Le travail préparatoire de la ministre du Commerce Mary Ng a jeté les bases de négociations sur les cadres d’exportation de minéraux critiques, particulièrement pour la fabrication de batteries et la production de semi-conducteurs. Le secteur croissant de fabrication électronique de la Malaisie présente des opportunités pour les entreprises technologiques canadiennes cherchant des alternatives aux chaînes d’approvisionnement dominées par la Chine.

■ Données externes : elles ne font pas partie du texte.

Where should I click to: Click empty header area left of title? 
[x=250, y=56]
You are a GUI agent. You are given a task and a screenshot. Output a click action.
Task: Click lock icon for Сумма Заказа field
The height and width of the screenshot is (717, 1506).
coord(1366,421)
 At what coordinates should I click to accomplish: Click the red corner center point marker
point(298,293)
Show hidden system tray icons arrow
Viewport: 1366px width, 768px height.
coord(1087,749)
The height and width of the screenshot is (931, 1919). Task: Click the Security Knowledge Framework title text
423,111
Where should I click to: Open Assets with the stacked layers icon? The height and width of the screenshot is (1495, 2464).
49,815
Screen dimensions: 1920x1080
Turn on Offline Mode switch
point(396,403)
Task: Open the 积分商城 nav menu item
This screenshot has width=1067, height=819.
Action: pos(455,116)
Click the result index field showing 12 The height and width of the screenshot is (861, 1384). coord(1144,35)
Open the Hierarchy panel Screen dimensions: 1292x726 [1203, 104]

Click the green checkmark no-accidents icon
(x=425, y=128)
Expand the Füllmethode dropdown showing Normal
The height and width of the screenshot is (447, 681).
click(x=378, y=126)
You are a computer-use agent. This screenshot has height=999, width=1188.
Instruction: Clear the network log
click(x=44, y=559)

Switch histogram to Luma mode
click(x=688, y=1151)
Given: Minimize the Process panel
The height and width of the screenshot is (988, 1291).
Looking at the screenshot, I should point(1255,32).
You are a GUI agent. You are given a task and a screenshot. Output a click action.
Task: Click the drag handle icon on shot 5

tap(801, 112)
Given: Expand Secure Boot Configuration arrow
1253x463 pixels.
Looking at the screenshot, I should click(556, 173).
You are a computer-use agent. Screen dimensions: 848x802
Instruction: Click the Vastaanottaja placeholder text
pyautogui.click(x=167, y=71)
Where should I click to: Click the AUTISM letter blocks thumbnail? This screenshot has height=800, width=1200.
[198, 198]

« L’aspect économique ne peut être séparé des considérations stratégiques plus larges, » explique Deanna Horton, ancienne ambassadrice canadienne au Vietnam. « Quand les sociétés minières canadiennes investissent dans le traitement des terres rares en Malaisie, elles ne cherchent pas seulement des profits mais créent une résilience de la chaîne d’approvisionnement qui sert les intérêts nationaux. »
Les perspectives autochtones deviennent également de plus en plus centrales dans l’approche indo-pacifique du Canada. La délégation comprend des représentants des Premières Nations ayant des droits territoriaux sur des gisements de minéraux critiques, signalant l’engagement d’Ottawa envers la réconciliation au sein de sa stratégie économique internationale.
L’influence de Carney est évidente dans le cadrage économique. Son expérience à la Banque d’Angleterre et dans la finance climatique a façonné l’argumentaire du Canada comme source stable de ressources et de capitaux pour les partenaires asiatiques naviguant dans un paysage géopolitique de plus en plus volatil.
Pourtant, des défis demeurent. Un ministre du commerce malaisien s’exprimant sous couvert d’anonymat m’a confié: « Le Canada parle d’approfondir l’engagement, mais nous constatons un suivi incohérent. Les partenaires américains, japonais et même européens maintiennent une présence constante tandis que les initiatives canadiennes semblent souvent épisodiques. »
Le personnel des missions canadiennes en Asie du Sud-Est a augmenté de 30% depuis 2022, selon les données d’Affaires mondiales, mais reste en retard par rapport à des puissances moyennes comparables comme l’Australie. Des attachés de défense ont été ajoutés aux ambassades en Indonésie, au Vietnam et aux Philippines – reconnaissance que les dialogues de sécurité nécessitent un investissement diplomatique soutenu.
La visite se déroule dans un contexte de tensions accrues entre la Chine et les Philippines concernant des territoires contestés, les forces navales américaines ayant récemment mené des exercices conjoints dans des eaux disputées. Anand devra probablement répondre à des questions sur la position du Canada concernant les différends maritimes régionaux lors des conférences de presse.
Les initiatives de résilience climatique figurent en bonne place dans l’agenda malaisien, avec une collaboration proposée sur les infrastructures d’atténuation des inondations et la protection côtière – domaines où les firmes d’ingénierie canadiennes ont établi une expertise. Ces projets représentent la tentative de la stratégie de combiner l’aide au développement avec des opportunités commerciales.
« La stratégie indo-pacifique représente la réorientation la plus significative de la politique étrangère canadienne en une génération, » note Roland Paris, ancien conseiller en politique étrangère du Premier ministre Trudeau. « Mais le succès dépendra d’un financement soutenu et d’une attention politique au-delà de toute visite ministérielle unique. »
Alors que les avions de transport militaire canadiens transportent Anand entre les capitales cette semaine, la question plus large demeure de savoir si la présence renouvelée du Canada dans la région se traduira par une influence durable ou restera un autre bref chapitre dans une histoire d’engagement incohérent. La réponse ne se trouve pas dans les communiqués diplomatiques mais dans les ressources, l’attention et le suivi qu’Ottawa s’engage à consacrer à la région bien après le retour de la délégation ministérielle.